■ WORK TO BE COMPLETED ■
From the rows below, extract every line containing the string "screenshot" and reproduce each one in full.

■ TASK DATA ■
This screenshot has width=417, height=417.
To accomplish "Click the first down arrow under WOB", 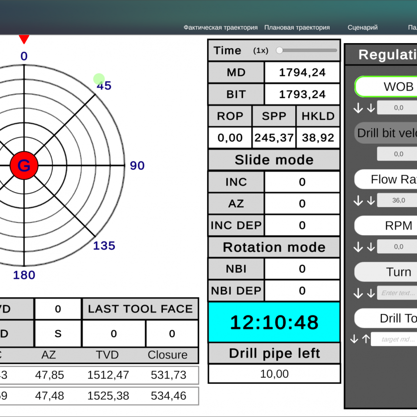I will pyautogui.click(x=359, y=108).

==

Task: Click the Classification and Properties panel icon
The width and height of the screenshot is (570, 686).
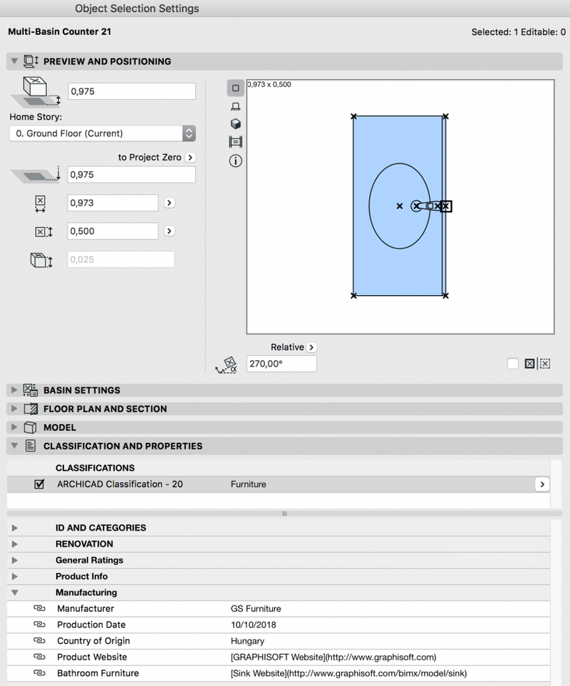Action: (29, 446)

...

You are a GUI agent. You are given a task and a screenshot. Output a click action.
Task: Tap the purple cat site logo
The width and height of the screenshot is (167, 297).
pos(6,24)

■ EXERCISE OUTPUT ■
This screenshot has width=417, height=417.
The width and height of the screenshot is (570, 686).
You are a GUI agent. You are given a task and a screenshot. Output a click action.
The width and height of the screenshot is (167, 297).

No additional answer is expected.